BEGIN The data

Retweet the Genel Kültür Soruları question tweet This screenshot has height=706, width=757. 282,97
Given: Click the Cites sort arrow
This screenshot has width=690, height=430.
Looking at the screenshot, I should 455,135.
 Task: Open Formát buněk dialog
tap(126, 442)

END The data
BEGIN The data

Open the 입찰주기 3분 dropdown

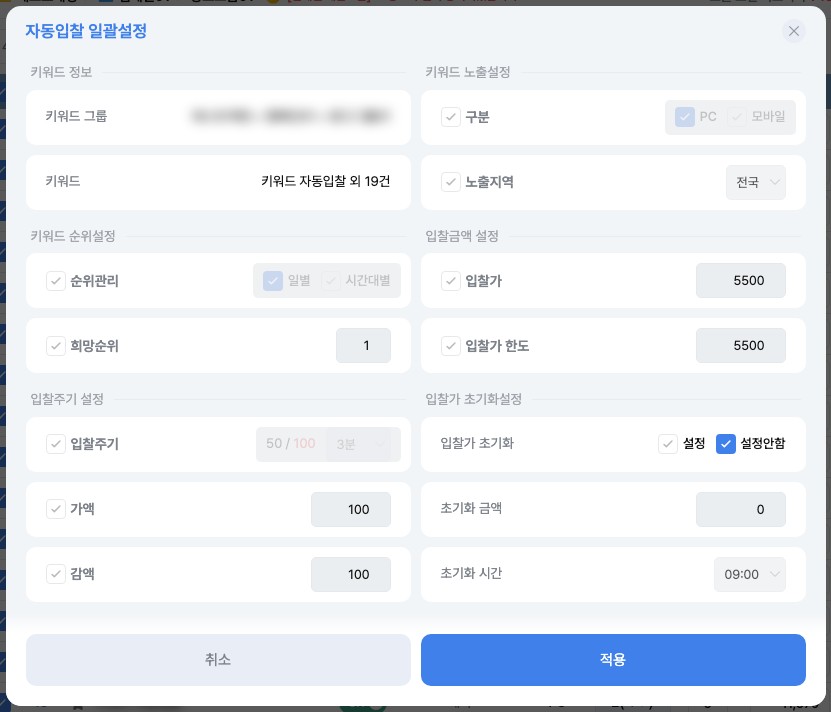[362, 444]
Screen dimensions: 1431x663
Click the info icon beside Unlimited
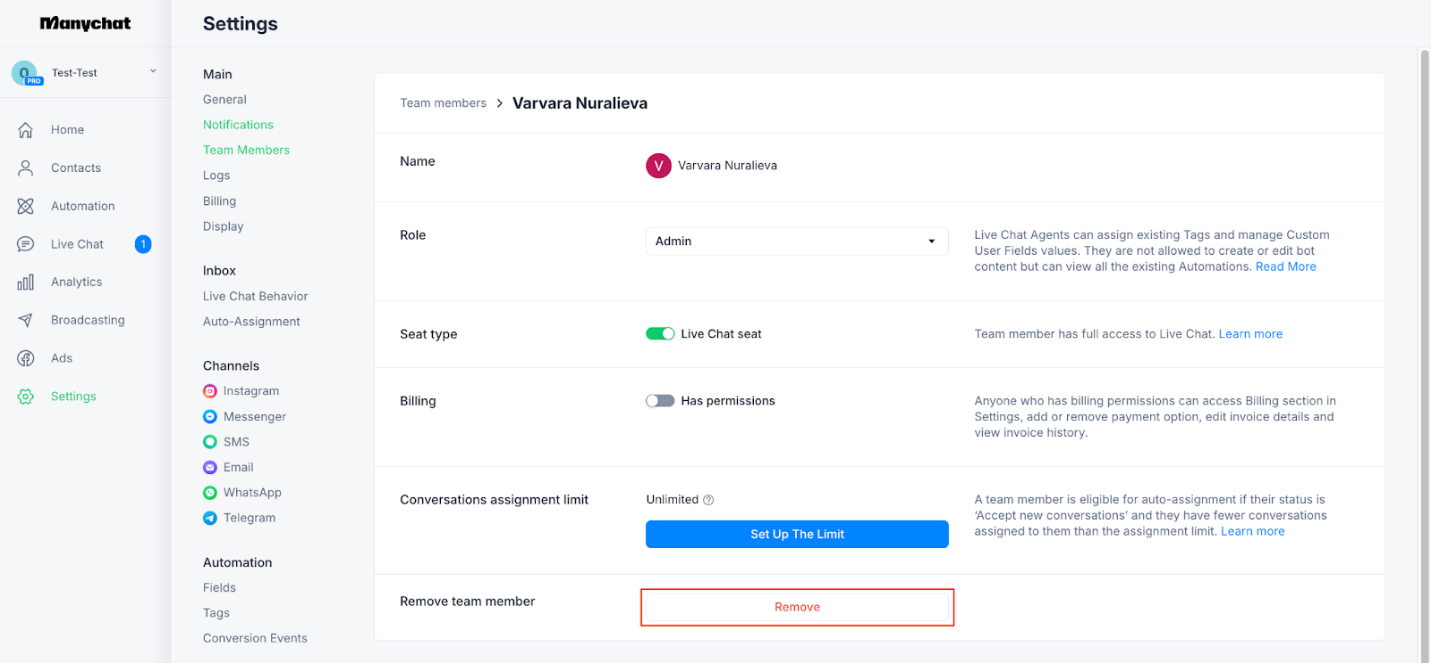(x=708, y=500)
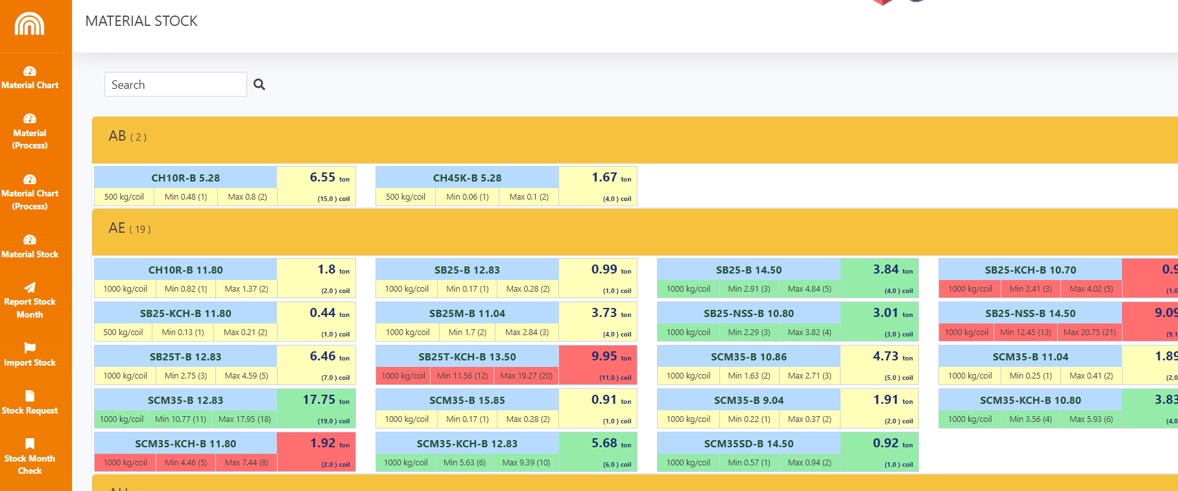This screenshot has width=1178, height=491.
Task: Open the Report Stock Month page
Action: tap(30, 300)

END The data
BEGIN The data

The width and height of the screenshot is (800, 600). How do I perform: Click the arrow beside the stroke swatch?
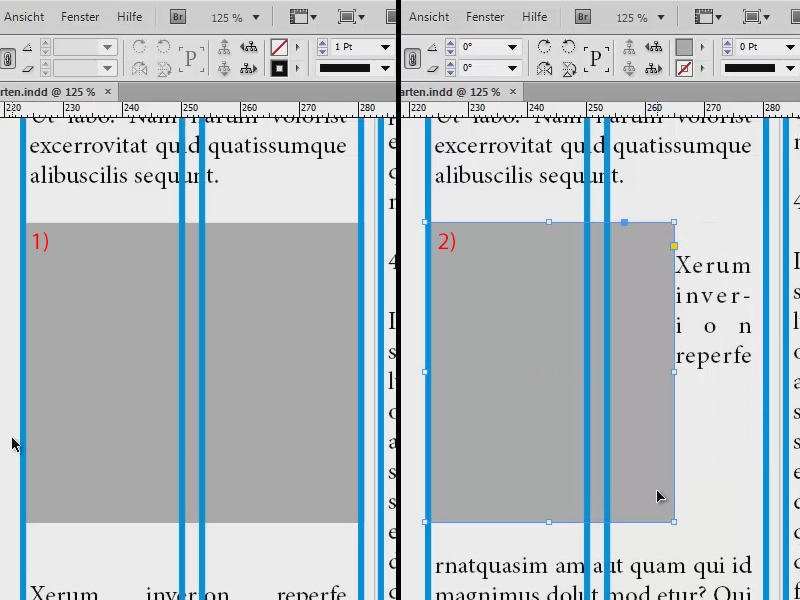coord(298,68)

END The data

• Objective: Give the rows from the line containing "Screen dimensions: 1431x663" through the line containing "Action: tap(30, 300)" again, swapping "info icon" for "help icon" and changing nothing else. Leave the pictures out of your answer.

• Solution for this exercise:
Screen dimensions: 1431x663
Click the help icon beside Unlimited
(x=708, y=500)
This screenshot has width=1178, height=491.
Task: Open the Report Stock Month page
Action: tap(30, 300)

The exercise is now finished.